++++ MATERIAL SHOWN
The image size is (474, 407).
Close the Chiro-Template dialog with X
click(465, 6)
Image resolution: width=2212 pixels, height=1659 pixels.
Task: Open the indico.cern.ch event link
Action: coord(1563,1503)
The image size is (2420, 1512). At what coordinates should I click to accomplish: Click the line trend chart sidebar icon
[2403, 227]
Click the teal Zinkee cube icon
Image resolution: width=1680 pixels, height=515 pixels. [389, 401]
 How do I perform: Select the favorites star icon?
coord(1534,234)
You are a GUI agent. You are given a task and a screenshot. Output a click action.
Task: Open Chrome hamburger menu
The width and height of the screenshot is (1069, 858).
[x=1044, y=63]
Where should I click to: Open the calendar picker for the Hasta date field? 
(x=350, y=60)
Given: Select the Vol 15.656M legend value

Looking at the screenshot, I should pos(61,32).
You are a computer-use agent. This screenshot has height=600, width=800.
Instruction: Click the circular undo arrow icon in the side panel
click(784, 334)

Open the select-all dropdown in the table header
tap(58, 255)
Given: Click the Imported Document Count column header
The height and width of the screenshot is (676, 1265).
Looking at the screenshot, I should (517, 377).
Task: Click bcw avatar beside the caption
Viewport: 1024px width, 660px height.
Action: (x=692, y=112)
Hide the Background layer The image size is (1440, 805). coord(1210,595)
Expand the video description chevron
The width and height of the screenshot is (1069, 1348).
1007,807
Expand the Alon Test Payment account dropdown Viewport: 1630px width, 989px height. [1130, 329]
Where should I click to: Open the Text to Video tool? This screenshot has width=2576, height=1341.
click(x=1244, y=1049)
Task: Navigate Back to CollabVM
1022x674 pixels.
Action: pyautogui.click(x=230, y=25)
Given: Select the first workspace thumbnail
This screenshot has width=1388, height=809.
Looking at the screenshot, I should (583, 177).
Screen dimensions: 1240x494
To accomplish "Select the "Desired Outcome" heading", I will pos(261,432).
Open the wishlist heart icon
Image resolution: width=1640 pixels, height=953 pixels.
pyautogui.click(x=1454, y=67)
++++++++
### WHAT IS NEEDED
Please write out the lines starting at the one containing "Given: Select the Vol 15.656M legend value" and ending at the one containing "click(784, 334)".

### THE COMPLETED TASK
Given: Select the Vol 15.656M legend value

Looking at the screenshot, I should pos(61,32).
You are a computer-use agent. This screenshot has height=600, width=800.
Instruction: Click the circular undo arrow icon in the side panel
click(784, 334)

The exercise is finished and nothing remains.